++++ RECORD EXTRACTS ++++

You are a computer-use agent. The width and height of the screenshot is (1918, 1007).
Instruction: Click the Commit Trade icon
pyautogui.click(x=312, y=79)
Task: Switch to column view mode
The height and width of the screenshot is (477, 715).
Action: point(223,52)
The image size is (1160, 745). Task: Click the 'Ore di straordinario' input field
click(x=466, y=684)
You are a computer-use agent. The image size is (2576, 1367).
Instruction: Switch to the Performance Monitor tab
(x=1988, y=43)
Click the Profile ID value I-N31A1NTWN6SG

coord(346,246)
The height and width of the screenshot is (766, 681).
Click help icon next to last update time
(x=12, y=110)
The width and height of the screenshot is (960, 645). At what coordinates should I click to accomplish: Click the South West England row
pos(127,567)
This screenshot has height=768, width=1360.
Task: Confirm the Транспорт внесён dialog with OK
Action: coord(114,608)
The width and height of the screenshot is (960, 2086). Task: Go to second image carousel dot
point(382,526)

++++

TASK DESCRIPTION: Please restate the material above, word for word and in full.

RESULT OF THE EXERCISE:
You are a computer-use agent. The width and height of the screenshot is (1918, 1007).
Instruction: Click the Commit Trade icon
pyautogui.click(x=312, y=79)
Task: Switch to column view mode
The height and width of the screenshot is (477, 715).
Action: point(223,52)
The image size is (1160, 745). Task: Click the 'Ore di straordinario' input field
click(x=466, y=684)
You are a computer-use agent. The image size is (2576, 1367).
Instruction: Switch to the Performance Monitor tab
(x=1988, y=43)
Click the Profile ID value I-N31A1NTWN6SG

coord(346,246)
The height and width of the screenshot is (766, 681).
Click help icon next to last update time
(x=12, y=110)
The width and height of the screenshot is (960, 645). At what coordinates should I click to accomplish: Click the South West England row
pos(127,567)
This screenshot has height=768, width=1360.
Task: Confirm the Транспорт внесён dialog with OK
Action: coord(114,608)
The width and height of the screenshot is (960, 2086). Task: Go to second image carousel dot
point(382,526)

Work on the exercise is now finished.